◆ Document segment:
Over the past 40 years, four Noble Prize winners have proven that our brains evolved with cognitive biases. These biases served Sapiens well in a hunter-gather context. But, they cue irrational decisions in our modern world.

The COVID-19 pandemic has, for example, sparked excessive hoarding of staples. When demand exceeds supply, free-market prices rise. “Not fair!” is the common response.

Because our emotional, irrational perceptions do vote and bad-mouth “exploitive” suppliers, rational politicians and business managers must strike a “fair” balanced position.

Relic pricing by used-book resellers

Case lesson: Recently a family discovered that an ancestor wrote a book in 1929. A descendant checked Amazon to buy four copies from different resellers, all for about $8 each. A month later, a cousin got the news and wanted a copy, but only one copy was listed for $92. Is this price gouging or a unique offer for the cousin to take or leave? I lent him my copy.

How to price your
no-pick museum SKUs?

(Source records)
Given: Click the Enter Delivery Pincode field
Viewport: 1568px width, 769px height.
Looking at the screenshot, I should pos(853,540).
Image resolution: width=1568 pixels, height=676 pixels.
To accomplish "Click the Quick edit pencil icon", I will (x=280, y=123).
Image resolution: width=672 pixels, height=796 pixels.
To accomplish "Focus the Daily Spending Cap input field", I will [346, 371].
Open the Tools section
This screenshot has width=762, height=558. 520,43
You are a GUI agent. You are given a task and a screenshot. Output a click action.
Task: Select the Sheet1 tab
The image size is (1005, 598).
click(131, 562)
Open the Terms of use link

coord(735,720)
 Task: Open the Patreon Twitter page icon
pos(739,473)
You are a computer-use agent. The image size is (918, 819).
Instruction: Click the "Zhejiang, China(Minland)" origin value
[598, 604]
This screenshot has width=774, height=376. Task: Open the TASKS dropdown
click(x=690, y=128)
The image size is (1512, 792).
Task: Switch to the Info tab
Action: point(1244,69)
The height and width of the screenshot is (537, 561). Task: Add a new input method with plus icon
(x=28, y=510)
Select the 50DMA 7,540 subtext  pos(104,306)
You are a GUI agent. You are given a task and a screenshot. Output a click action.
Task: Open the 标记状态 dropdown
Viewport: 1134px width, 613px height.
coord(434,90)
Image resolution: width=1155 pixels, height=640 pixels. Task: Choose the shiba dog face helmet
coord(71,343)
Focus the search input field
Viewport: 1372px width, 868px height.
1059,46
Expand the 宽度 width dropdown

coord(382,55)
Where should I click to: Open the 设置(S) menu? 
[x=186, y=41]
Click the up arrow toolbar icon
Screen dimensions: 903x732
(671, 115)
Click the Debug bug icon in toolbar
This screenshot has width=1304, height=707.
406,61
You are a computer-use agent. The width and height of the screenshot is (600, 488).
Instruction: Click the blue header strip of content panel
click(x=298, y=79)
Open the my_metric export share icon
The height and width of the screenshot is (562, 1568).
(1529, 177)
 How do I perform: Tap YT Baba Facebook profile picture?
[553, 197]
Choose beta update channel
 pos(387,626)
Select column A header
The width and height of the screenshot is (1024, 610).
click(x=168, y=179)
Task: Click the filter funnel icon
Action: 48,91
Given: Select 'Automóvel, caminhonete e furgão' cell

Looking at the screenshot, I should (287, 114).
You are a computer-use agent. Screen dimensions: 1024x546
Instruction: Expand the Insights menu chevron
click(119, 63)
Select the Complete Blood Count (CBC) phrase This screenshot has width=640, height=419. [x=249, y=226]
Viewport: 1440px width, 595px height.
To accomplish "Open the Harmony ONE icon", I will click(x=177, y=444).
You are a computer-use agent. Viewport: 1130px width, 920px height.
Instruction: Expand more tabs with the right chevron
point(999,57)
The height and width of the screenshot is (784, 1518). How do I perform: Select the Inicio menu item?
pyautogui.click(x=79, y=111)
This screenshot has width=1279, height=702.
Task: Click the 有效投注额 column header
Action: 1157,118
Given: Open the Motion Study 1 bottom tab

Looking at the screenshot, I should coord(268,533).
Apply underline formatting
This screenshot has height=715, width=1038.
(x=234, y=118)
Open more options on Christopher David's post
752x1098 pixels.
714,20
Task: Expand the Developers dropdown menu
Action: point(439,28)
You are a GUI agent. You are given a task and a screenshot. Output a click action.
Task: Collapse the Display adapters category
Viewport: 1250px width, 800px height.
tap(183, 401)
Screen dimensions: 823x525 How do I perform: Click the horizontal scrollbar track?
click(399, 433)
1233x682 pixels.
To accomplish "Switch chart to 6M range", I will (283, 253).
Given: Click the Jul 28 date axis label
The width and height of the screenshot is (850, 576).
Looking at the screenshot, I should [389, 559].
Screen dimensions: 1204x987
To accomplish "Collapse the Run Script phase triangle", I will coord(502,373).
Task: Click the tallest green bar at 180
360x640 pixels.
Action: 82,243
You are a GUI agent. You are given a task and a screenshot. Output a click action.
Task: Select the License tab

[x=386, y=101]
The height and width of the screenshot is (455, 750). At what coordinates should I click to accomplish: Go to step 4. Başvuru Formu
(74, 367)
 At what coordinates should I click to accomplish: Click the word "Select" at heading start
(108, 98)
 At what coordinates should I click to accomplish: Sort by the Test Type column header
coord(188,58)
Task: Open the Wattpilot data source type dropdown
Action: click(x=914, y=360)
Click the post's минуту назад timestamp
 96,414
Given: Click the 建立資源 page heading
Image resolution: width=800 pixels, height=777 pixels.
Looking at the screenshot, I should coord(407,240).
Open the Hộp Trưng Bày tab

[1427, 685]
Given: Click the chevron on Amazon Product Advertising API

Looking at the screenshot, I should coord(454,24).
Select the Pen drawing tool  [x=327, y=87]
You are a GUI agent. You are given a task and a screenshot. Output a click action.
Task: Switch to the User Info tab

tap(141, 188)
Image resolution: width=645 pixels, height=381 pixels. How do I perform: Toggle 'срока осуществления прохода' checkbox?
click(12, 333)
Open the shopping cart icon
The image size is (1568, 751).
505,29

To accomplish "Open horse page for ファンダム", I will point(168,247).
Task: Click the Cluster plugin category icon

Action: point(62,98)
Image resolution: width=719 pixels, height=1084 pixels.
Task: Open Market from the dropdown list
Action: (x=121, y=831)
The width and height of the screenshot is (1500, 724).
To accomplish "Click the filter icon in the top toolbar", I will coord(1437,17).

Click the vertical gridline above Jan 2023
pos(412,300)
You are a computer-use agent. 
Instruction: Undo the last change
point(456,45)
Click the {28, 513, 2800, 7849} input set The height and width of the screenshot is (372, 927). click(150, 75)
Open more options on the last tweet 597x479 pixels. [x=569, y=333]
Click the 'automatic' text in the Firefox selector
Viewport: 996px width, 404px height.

◆ Task instructions:
1. Transcribe the piece on cognitive biases and pricing, starting at "Relic pricing by" and ending at "him my copy.".
2. In the piece on cognitive biases and pricing, what was the listed price of the only copy available when the cousin wanted the book?
These records are separate material, apart from the piece on cognitive biases and pricing.

◆ Outputs in order:
1.
Relic pricing by used-book resellers

Case lesson: Recently a family discovered that an ancestor wrote a book in 1929. A descendant checked Amazon to buy four copies from different resellers, all for about $8 each. A month later, a cousin got the news and wanted a copy, but only one copy was listed for $92. Is this price gouging or a unique offer for the cousin to take or leave? I lent him my copy.

2. $92